News organizations such as The Toronto Star rely on the FOI process to obtain information from government institutions including at the municipal and provincial level. A few times a year, presumably out of frustration with the process, The Star will use their pages to complain about the state of the system — the delays, the high fees requested by the institutions tasked with responding to the requests, and the perceived frequent need to rely on the appeal process, which itself can take months or even more than a year.

Here are a few relatively recent examples of the kinds of articles I’m talking about:

“The high cost of accessing public records is a barrier to democracy, experts say” by Sabrina Nanji, Democracy Reporter, Toronto Star, Fri., March 30, 2018

Nanji’s article begins by shocking the reader with the proposed $31,948 price tag on an FOI request made to the Toronto Transit Commission (TTC) by Nanji’s fellow Star reporter Jennifer Pagliaro.

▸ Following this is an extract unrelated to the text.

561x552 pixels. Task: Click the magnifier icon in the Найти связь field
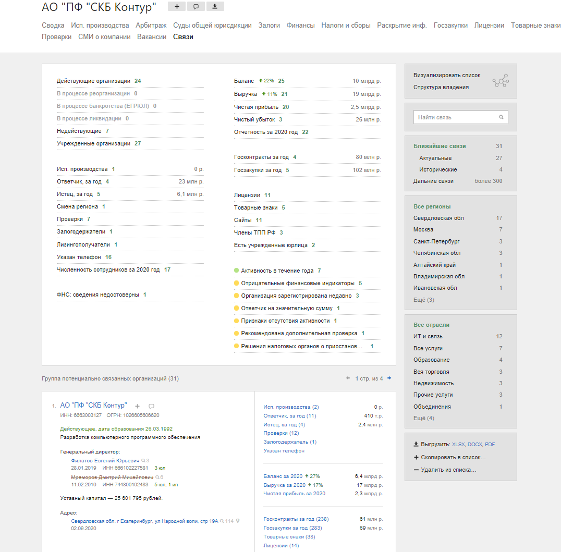pos(501,117)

The article then introduces Ontario’s Privacy Commissioner Brian Beamish, and notes he has called on the government to reduce or eliminate some fees charged to citizens who request public records, and quoting him describing the “magnitude” of the Pagliaro request as “highly unusual”. This is followed by assertion by Mike Larsen, head of the pro-access B.C. Freedom of Information and Privacy Association, that when fee estimates are appealed, they tend to go down, “suggest[ing] to us that the fee estimates are meant to be a disincentive”. Finally, the article notes that Ottawa’s FOI system was given an “F” by News Media Canada for being “by far the slowest government organization.” The only support for the status quo comes from Ontario’s Ministry of Government and Consumer Services spokesperson May Nazar, who notes that the fees charged typically only recover a portion of the real costs involved in responding to an FOI request, and that Ontario’s fees haven’t been raised in 20 years.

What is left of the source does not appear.